Fragmento proporcionado:
^^^^^^^^^^^^^^^^

Aunque lo parezca, un siglo y cien años no son la misma cosa. El primero da la sensación de cosa hecha, de asunto concluido. Tanto, que se recurre a una etiqueta para definirlo. El siglo de Pericles. El siglo de oro español, el siglo de la reina Victoria o el siglo de la Ilustración. De siglos está hecha la Historia con mayúsculas, con su profusión de acontecimientos magnificados por los expertos en organizar el pasado. En los siglos cada cosa tiene su lugar y nada parece resultado del azar o de los sobresaltos desencadenados por las pasiones humanas. Ese orden, siempre artificioso, es el padre de la creencia en el sentido de la Historia. Cada suceso generaría otro en una cadena de causas y efectos capaz de explicar por si sola las expresiones más sórdidas o sublimes de la aventura humana. Con los siglos no hay, pues, apelación. Su sino es, si se quiere, el de la fatalidad. Y su reino el de las grandes masas y los líderes capaces de conducirlas hacia la utopía o el desastre, que al final resultan ser lo mismo.
Los años en cambio nos remiten a las pequeñas dichas y desventuras de los hombres. No hay en ellos lugar para las grandes gestas. Apenas, sí, para el ensayo recurrente de ese relato inacabado que es toda vida. Si los siglos parecen una amplia autopista hacia alguna tierra de promisión, los años se acercan más a una madeja tejida y destejida por alguien que aguarda su recompensa diaria expresada en asuntos tan simples e irremplazables como un beso, un adiós, una melodía o un plato servido en la mesa. Su territorio es el de los juglares, los contadores de historias, los poetas o los místicos. Los años son las letras, las palabras y las frases de un relato a veces entrañable y en otras doloroso dirigido a preservar nuestras breves historias individuales de la disolución definitiva.

^^^^^^^^^^^^^^^^

Registros de datos:
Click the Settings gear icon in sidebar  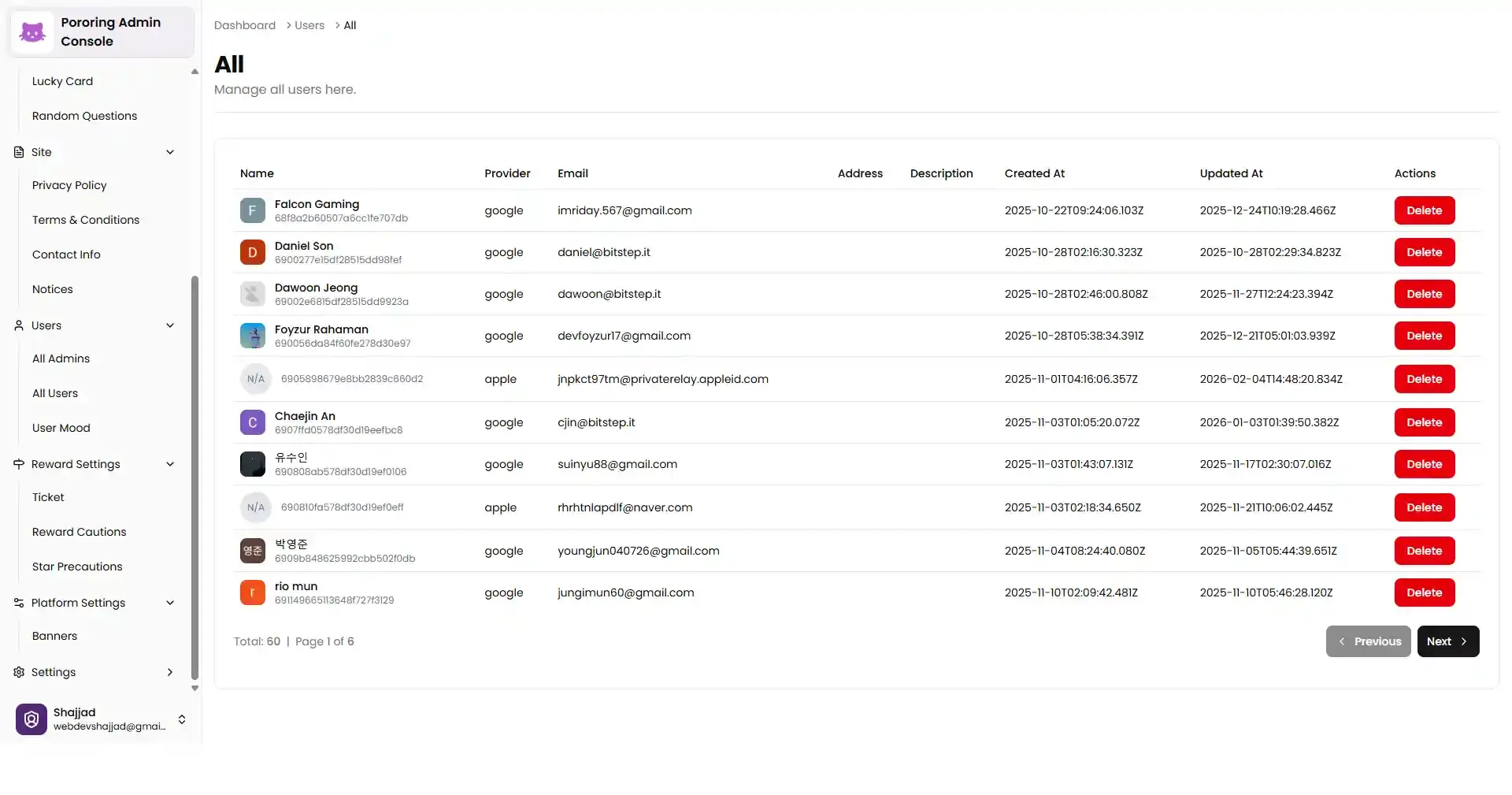[19, 672]
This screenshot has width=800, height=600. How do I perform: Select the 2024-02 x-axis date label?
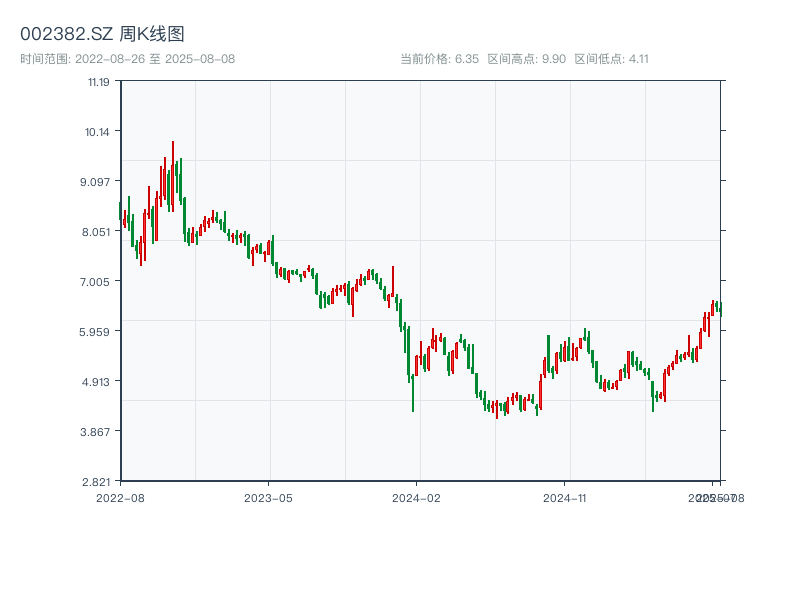[x=418, y=497]
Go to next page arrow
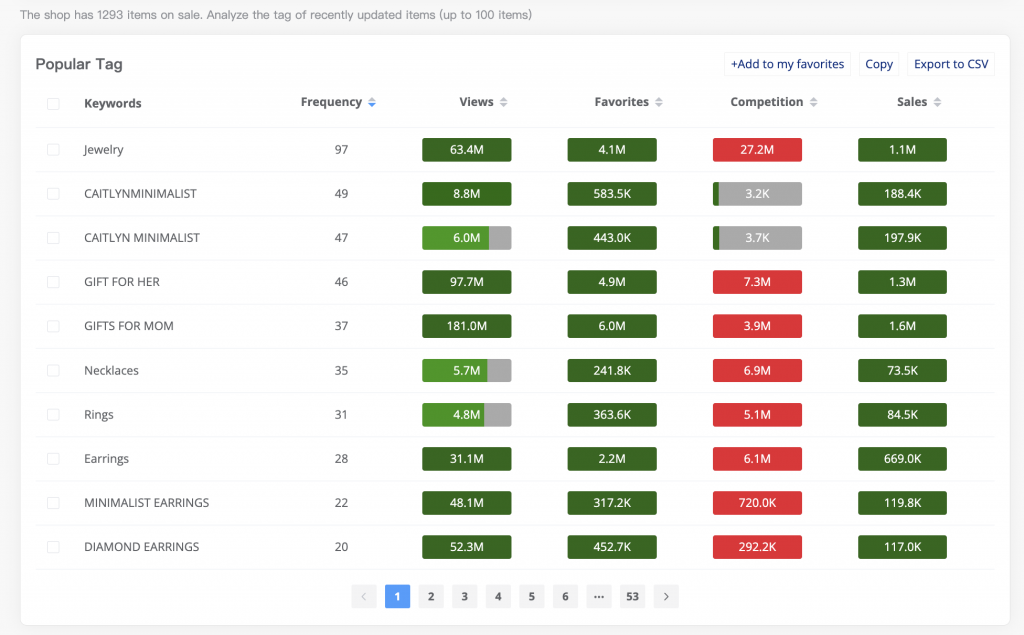The height and width of the screenshot is (635, 1024). pos(666,597)
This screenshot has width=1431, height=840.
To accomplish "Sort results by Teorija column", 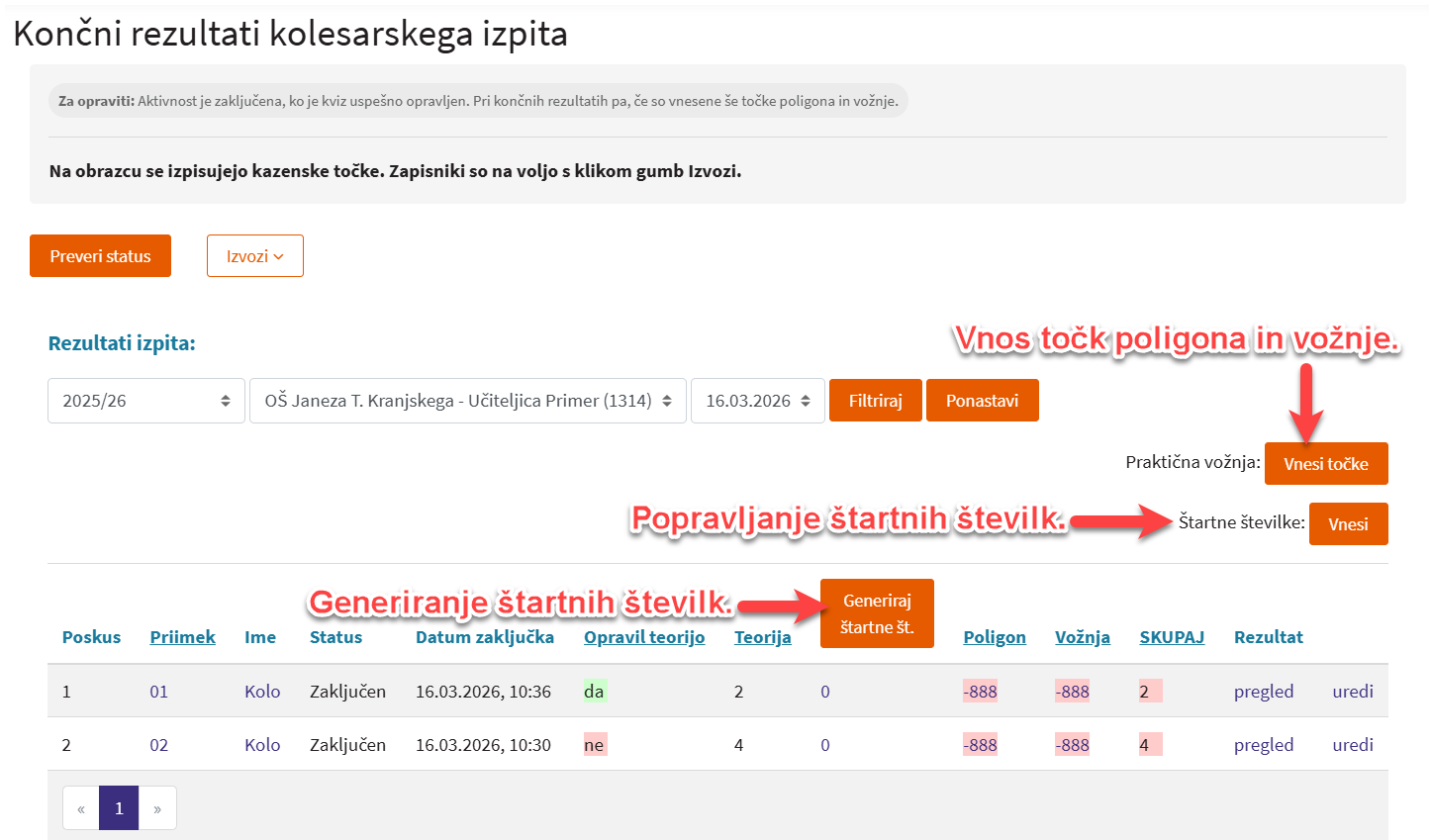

^^^^^^^^^^^^^^^^

Tarea asignada 1:
Responde según el fragmento sobre los siglos y los años:
(a) ¿De qué está hecha la Historia con mayúsculas?
(b) ¿A qué se acercan más los años, frente a la "amplia autopista" de los siglos?
(c) ¿De quiénes es el territorio de los años?
Tarea asignada 2:
Reproduce el fragmento sobre los siglos y los años desde "Los años en" hasta "la disolución definitiva.", sustituyendo "madeja" por "trama".
Los registros provienen de una fuente distinta a la del fragmento.

Respuesta 1:
(a) De siglos.
(b) A una madeja tejida y destejida por alguien que aguarda su recompensa diaria.
(c) De los juglares, los contadores de historias, los poetas o los místicos.

Respuesta 2:
Los años en cambio nos remiten a las pequeñas dichas y desventuras de los hombres. No hay en ellos lugar para las grandes gestas. Apenas, sí, para el ensayo recurrente de ese relato inacabado que es toda vida. Si los siglos parecen una amplia autopista hacia alguna tierra de promisión, los años se acercan más a una trama tejida y destejida por alguien que aguarda su recompensa diaria expresada en asuntos tan simples e irremplazables como un beso, un adiós, una melodía o un plato servido en la mesa. Su territorio es el de los juglares, los contadores de historias, los poetas o los místicos. Los años son las letras, las palabras y las frases de un relato a veces entrañable y en otras doloroso dirigido a preservar nuestras breves historias individuales de la disolución definitiva.